== Fragmento de lectura ==

Además, no fue transparente el acto electoral, ni el resultado del mismo:
el ex presidente Patricio Aylwin y otros integrantes de la oposición política
objetaron – sin suerte- el resultado. Algunos consideran al plebiscito chileno
como un completo “fraude”.
TRANSICIÓN,
DEMOCRACIA Y CENTRALIDAD DE LA IZQUIERDA
Las
consecuencias más inmediatas del “No” en Uruguay fueron la deslegitimación de
los militares y la conformación de un frente común opositor al régimen. El
resultado del plebiscito provocó la crisis del régimen militar y abrió el
camino a una transición hacia la democratización. Este proceso llevaría cuatro
largos años porque a pesar de la derrota en las urnas, los militares
continuaron teniendo el poder. El objetivo militar seguía siendo reformar a los
partidos tradicionales y oponerse al resurgimiento de los grupos de izquierda.
Para ello convocaron a elecciones internas de los partidos tradicionales, en un
nuevo gesto autoritario.
Los
propósitos declarados de estas elecciones fueron: designar al Directorio del
Partido, que tendría 15 miembros y cuya presidencia sería desempeñada por el
titular que resultara más votado; establecer el Programa de Principios
del Partido; y designar a los candidatos a la Presidencia y Vicepresidencia de
la República, debiendo contar con el respaldo del 25% de los convencionales.

===
== Entradas proporcionadas ==

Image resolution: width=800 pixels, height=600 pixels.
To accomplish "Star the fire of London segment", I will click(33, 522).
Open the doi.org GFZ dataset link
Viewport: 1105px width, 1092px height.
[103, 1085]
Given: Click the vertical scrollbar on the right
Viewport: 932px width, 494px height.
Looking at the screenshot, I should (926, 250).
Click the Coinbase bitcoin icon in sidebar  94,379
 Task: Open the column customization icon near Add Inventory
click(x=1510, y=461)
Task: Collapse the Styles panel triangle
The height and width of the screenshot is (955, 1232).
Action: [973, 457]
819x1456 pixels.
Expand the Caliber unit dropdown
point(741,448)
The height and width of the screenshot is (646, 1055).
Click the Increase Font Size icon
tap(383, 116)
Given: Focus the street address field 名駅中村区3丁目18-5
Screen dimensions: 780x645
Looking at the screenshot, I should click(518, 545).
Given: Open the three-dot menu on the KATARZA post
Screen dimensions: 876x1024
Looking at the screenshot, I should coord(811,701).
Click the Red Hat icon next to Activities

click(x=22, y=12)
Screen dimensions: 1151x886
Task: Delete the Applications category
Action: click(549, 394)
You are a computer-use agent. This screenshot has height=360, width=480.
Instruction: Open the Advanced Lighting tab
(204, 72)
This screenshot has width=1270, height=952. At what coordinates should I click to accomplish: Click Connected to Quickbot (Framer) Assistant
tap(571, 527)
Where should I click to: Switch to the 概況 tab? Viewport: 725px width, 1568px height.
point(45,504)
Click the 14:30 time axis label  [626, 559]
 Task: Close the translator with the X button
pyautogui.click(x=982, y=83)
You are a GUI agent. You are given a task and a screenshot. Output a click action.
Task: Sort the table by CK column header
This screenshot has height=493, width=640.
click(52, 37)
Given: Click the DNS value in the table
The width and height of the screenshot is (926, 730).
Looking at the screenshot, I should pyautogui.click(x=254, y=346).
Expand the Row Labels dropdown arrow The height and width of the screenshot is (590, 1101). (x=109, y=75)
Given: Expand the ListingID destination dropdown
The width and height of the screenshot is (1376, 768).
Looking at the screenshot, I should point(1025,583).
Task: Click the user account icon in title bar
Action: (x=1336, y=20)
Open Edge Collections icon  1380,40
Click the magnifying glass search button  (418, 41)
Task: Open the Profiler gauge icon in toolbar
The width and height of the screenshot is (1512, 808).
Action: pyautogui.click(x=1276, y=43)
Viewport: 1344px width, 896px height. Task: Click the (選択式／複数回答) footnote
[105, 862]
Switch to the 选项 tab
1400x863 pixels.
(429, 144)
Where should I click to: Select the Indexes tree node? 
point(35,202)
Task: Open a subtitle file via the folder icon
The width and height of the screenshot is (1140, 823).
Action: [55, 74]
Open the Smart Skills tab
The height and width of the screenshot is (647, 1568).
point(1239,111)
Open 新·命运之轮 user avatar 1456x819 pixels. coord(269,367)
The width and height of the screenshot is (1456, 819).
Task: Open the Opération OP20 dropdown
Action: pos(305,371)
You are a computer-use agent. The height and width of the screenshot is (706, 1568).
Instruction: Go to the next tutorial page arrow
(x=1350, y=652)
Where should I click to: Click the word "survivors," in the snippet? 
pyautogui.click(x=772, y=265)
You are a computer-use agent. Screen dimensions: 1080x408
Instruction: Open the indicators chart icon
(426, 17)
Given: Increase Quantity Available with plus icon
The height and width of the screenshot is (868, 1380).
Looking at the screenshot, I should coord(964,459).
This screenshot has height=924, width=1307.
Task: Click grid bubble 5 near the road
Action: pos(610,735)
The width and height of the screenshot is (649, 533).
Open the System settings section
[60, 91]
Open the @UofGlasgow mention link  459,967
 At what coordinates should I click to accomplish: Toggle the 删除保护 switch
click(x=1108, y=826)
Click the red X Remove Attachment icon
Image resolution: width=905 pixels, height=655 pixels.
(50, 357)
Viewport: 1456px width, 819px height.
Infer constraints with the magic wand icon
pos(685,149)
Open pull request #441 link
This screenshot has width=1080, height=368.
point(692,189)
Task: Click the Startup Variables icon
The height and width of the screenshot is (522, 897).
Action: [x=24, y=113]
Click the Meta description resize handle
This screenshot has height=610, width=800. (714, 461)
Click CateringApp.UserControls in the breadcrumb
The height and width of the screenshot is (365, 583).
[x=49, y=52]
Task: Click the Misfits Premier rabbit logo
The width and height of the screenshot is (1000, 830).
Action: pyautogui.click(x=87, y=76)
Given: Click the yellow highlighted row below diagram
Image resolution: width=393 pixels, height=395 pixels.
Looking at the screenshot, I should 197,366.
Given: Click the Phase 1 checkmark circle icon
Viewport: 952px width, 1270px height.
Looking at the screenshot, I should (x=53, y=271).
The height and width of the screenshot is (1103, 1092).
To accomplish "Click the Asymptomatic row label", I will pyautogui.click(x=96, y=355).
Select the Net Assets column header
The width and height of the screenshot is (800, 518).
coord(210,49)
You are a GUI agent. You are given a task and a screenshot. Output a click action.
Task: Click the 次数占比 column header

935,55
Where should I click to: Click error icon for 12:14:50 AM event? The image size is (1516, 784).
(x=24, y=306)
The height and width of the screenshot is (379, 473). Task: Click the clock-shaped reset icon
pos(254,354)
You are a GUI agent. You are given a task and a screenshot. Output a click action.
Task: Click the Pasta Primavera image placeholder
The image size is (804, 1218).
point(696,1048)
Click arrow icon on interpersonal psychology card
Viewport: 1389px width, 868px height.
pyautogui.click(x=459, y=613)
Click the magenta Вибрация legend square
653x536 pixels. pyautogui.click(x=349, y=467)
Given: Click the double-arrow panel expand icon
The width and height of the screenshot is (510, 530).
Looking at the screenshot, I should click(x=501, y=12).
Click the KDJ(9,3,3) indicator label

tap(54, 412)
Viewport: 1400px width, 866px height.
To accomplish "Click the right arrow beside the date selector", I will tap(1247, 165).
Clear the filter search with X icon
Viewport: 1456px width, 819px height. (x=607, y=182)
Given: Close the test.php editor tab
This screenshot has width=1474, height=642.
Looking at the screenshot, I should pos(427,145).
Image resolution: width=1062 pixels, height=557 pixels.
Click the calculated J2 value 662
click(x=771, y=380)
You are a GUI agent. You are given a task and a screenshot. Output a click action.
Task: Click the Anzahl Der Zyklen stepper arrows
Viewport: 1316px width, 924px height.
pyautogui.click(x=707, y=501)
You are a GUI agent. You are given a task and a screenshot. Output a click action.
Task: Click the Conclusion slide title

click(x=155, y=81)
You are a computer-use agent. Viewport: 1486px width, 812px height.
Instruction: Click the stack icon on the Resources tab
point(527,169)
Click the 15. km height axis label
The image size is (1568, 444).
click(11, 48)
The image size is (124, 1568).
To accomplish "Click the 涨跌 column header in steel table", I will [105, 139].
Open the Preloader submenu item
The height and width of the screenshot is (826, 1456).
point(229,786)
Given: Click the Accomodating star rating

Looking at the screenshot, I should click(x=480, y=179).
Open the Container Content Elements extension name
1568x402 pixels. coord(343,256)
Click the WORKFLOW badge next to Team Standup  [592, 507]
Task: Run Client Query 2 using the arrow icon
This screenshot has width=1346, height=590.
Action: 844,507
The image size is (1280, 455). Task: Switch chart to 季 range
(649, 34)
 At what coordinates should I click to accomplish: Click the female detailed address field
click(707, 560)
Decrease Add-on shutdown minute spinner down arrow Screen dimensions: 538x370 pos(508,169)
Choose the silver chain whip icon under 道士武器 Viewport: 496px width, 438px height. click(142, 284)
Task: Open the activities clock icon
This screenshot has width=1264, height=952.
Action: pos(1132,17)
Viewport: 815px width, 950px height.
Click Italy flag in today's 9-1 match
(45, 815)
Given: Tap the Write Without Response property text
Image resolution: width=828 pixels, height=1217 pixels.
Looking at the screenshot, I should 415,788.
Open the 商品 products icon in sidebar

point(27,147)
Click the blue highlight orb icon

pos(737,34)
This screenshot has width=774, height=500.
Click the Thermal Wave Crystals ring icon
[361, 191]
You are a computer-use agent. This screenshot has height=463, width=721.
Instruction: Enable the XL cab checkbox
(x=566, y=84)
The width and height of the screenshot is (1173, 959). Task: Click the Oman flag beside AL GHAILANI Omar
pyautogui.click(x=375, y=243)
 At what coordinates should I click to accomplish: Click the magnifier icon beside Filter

===

#### Tarea breve A:
Del fragmento sobre la transición uruguaya, reproduce el pasaje que comienza en "Además, no fue" y termina en "grupos de izquierda.", cambiando "militares" por "uniformados".
#### Tarea breve B:
Resume en dos oraciones el fragmento sobre la transición uruguaya.
#### Tarea breve C:
Prosigue el fragmento sobre la transición democrática en Uruguay a partir del punto en que termina.
Las entradas son un material independiente del fragmento.

#### Respuesta escrita A:
Además, no fue transparente el acto electoral, ni el resultado del mismo:
el ex presidente Patricio Aylwin y otros integrantes de la oposición política
objetaron – sin suerte- el resultado. Algunos consideran al plebiscito chileno
como un completo “fraude”.
TRANSICIÓN,
DEMOCRACIA Y CENTRALIDAD DE LA IZQUIERDA
Las
consecuencias más inmediatas del “No” en Uruguay fueron la deslegitimación de
los uniformados y la conformación de un frente común opositor al régimen. El
resultado del plebiscito provocó la crisis del régimen militar y abrió el
camino a una transición hacia la democratización. Este proceso llevaría cuatro
largos años porque a pesar de la derrota en las urnas, los uniformados
continuaron teniendo el poder. El objetivo militar seguía siendo reformar a los
partidos tradicionales y oponerse al resurgimiento de los grupos de izquierda.

#### Respuesta escrita B:
En Chile, ni el acto electoral ni el resultado del plebiscito fueron transparentes, y Patricio Aylwin y otros opositores lo objetaron sin suerte. En Uruguay, el triunfo del "No" deslegitimó a los militares, unió a la oposición y abrió una transición de cuatro años durante la cual los militares, todavía en el poder, convocaron a elecciones internas de los partidos tradicionales para designar su Directorio, fijar su Programa de Principios y nombrar a sus candidatos a la Presidencia y Vicepresidencia.

#### Respuesta escrita C:
Sin
embargo, más allá de estos objetivos, la verdadera finalidad fue fortalecer el
bipartidismo y perjudicar a la izquierda. Los militares suponían que al estar
proscrito el Frente Amplio, los ciudadanos (especialmente aquellos que votaban
por primera vez) socializados o resocializados en el contexto dictatorial,
apoyarían a los partidos políticos tradicionales. Se apostaba, además, a que
los sectores batllistas del Partido Colorado y los sectores Por la
Patria-Movimiento de Rocha (liderados por el dirigente exiliado Wilson
Ferreira) del Partido Nacional, fueran derrotados en las elecciones internas.
Si el resultado era el anhelado, los sectores autoritarios mantendrían su
influencia en los partidos.
Desde
el comienzo de la dictadura, los militares pretendieron modificar a los
partidos políticos tradicionales para hacerlos más “funcionales”, pero fueron
rechazados por la ciudadanía en el plebiscito de 1980 y luego por los políticos
en las conversaciones que se sucedieron a lo largo del “proceso militar”. Ante
los sucesivos fracasos, ensayaron el último intento: modificar el equilibrio
interno de los partidos a través de una elección interna (con múltiples
proscripciones: de partidos y de líderes). Si el resultado correspondía a las
expectativas de las Fuerzas Armadas, los sectores más “autoritarios” de cada
partido tendrían mayor poder y serían quienes gobernarían a partir de noviembre
de 1984.
Frente
a las opciones impuestas, la izquierda propuso dos estrategias posibles a sus
militantes. La primera fue votar “en blanco”, como manera de “marcar los votos”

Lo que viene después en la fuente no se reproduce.